Pour éviter de polluer plus longtemps le sujet “Elections régionales” avec l’éternel débat sur l’abstentionnisme et le vote blanc (un maronier politique ttcien), j’ouvre un sujet
En effet, je ne suis pas un abstentionniste convaincu, je suis persuadé qu’on cautionne au moins autant en ne votant pas qu’en votant (puisque qui ne dit mot consent) mais je suis tombé au hasard d’une lecture sur le passage suivant qui, je trouve, fait réfléchir.
Celui qui, dans notre société se tient sur la réserve, ne participe pas aux élections, tient les débats politiques et les changements de constitution pour superficiels et sans véritable prise sur les véritables problèmes de l’homme, celui qui sait bien que la guerre d’Algérie l’atteint dans sa chair ou celle de ses enfants, mais ne croit pas que déclarations, motions et votes y changeront quoi que ce soit, celui-là sera jugé le plus sévèrement par tous. C’est le véritable hérétique de nos jours. Et la société l’excommunie comme l’Eglise médiévale le sorcier. Il est un pessimiste, un stupide (car il ne voit pas les relations très profondes et secrètes du jeu politique), un défaitiste qui se courbe devant la fatalité, un mauvais citoyen : assurément si tout va mal, c’est à cause de lui, car s’il faisait preuve de civisme, le vote serait revaloriser (il ne suffit pas de 80% des votants, non, il faut 80%) et la démocratie serait effective ! Les jugements pleuvent sur lui, autant jugement d’efficacité que jugements moraux, et même un peu psychologique (car l’apolitique est forcément un peu paranoïaque et schizophrène). Enfin, condamnation dernière en notre temps : ce ne peut être qu’un réactionnaire.

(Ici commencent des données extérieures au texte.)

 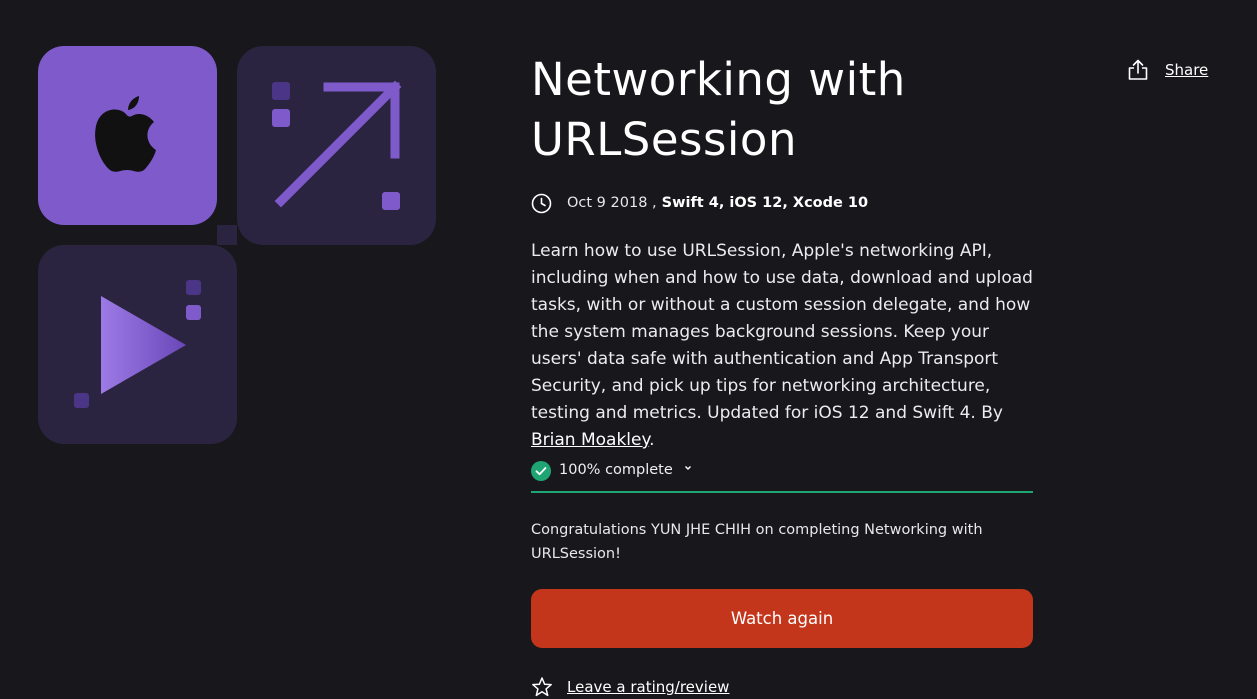 What do you see at coordinates (688, 470) in the screenshot?
I see `chevron-down-icon` at bounding box center [688, 470].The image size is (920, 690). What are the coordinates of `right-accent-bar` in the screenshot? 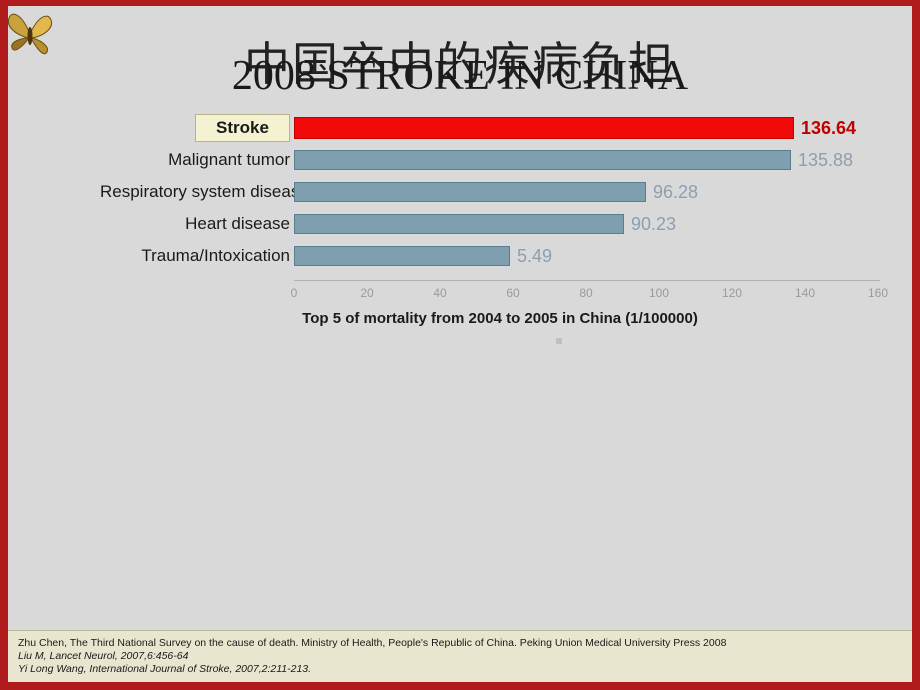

Nous pressentons par là que le tout de l’homme est aujourd’hui jugé en fonction du politique, qui se trouve investi d’une valeur dernière. Tout est devenu politique dans notre jugement, mais en plus le politique est affecté d’un signe ultime. Il reçoit un contenu global, et en plus, au-delà, il n’y a rien. Le politique ne peut être jugé que par le politique. On peut dire sans doute que la politique doit être au service de l’homme ou de l’économie, il n’en reste pas moins que c’est la grandeur de l’Etat, sa capacité à organiser, et la participation de l’homme à la collectivité par la voie politique qui sont les symboles derniers de notre temps, substitués aux symboles religieux.
Ca date de 1977, c’est de Jacques Ellul dans L’illusion politique.